With a Windows app that can capture notes without joining, the gate moves. Instead of “are you an attendee,” the question becomes “is your device configured to capture and is your organization set up to allow it.” That shifts the workflow from reactive to proactive. Teams can build a system where meeting knowledge is captured automatically and made available to those who need it, rather than waiting for a human to remember to share.

This also changes how action items propagate. If notes are captured without requiring someone to join, then action items can be generated and routed faster—potentially closer to the time the meeting ends. That reduces the lag between discussion and execution, which is often where projects lose momentum. In many organizations, the delay isn’t because people don’t care; it’s because the note-taking step is manual or dependent on someone’s availability.

There’s also a governance dimension. Capturing meeting content without joining raises natural questions about consent, privacy, and access controls. Otter’s enterprise framing suggests it’s approaching this with the expectation that organizations will configure permissions appropriately. For businesses, the value of such a feature depends on trust: users need to know that sensitive information is handled correctly and that only authorized people can access the resulting notes.

How these updates fit together: a knowledge layer, not a note-taking tool

Individually, cross-tool search and a Windows no-join note capture app are useful. Together, they point toward a more integrated vision: Otter wants to be the connective tissue between meetings and the rest of the enterprise.

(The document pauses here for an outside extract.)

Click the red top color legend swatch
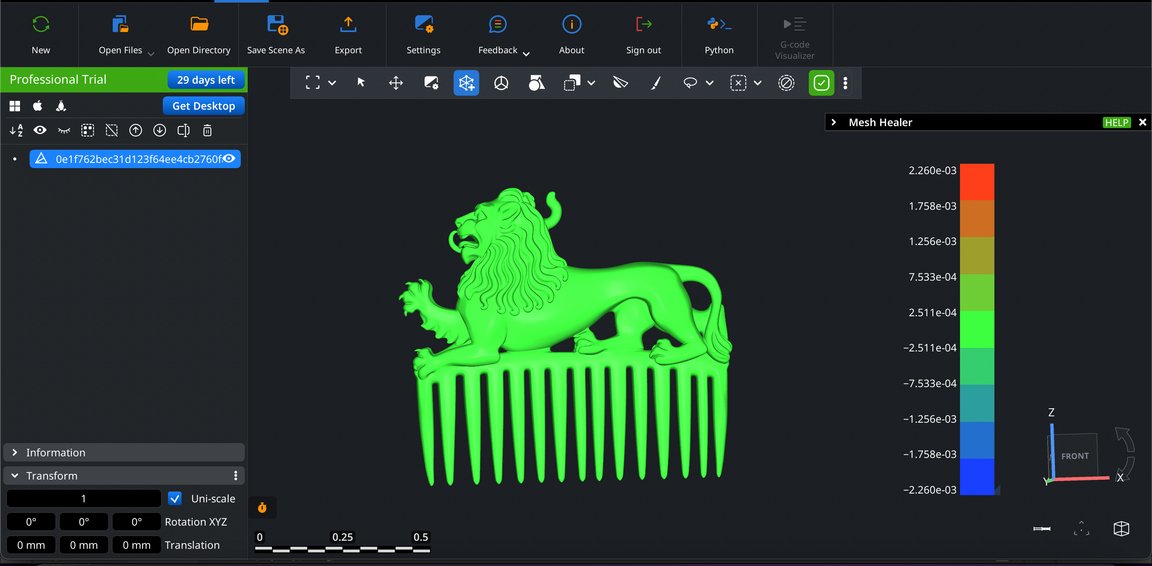 coord(977,181)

Cross-tool search helps users retrieve relevant information quickly. No-join note capture helps ensure that the information exists in the first place, even when the user wasn’t present. When both are working, the system can support a loop:

Meetings happen.
Notes are captured and structured.
Users search across tools to find the relevant context.
Teams act on decisions and follow-ups with less delay and fewer misunderstandings.

This is the difference between “AI that writes notes” and “AI that supports knowledge operations.” The latter is about how information flows through an organization—how it’s captured, indexed, secured, and surfaced at the moment it’s needed.

A practical example: reducing repeat meetings

Consider a scenario common in product development. A team holds a meeting to discuss a customer issue and decides on a plan. Later, another team asks a question about the same issue—maybe a different group is building a related feature. Without good search and accessible notes, the second team might schedule a meeting to rehash the background, or they might ask someone informally, hoping the right person remembers.

With cross-tool search, the second team can search for the customer issue phrase or a key decision term and find the relevant meeting notes quickly. With no-join capture, the notes exist even if the second team member wasn’t an attendee. The result is fewer “background meetings” and faster alignment.

That’s not just productivity. It’s organizational efficiency. Meetings are expensive, and repeated meetings are often a symptom of poor knowledge retrieval. Otter’s updates aim to address that root cause.

Another example: operational continuity across time zones and schedules

In global organizations, meeting coverage is uneven. People miss meetings due to time zones, travel, or scheduling conflicts. Traditional note-taking solutions often depend on someone joining. If Otter’s Windows app can capture notes without joining, then coverage becomes more consistent. That can help teams maintain continuity: decisions don’t vanish simply because the right person couldn’t attend.

When combined with cross-tool search, this consistency becomes searchable institutional memory. Over time, the organization accumulates a richer record of decisions and rationales, which can be retrieved later during planning, audits, or incident reviews.

What to watch next: integration depth and user experience

While the announcements highlight the capabilities, the real test will be how they feel in daily use. For cross-tool search, users will care about:

How quickly results appear and whether they’re relevant.
Whether search understands conversational context or just keywords.
How permissions are enforced so users see only what they should.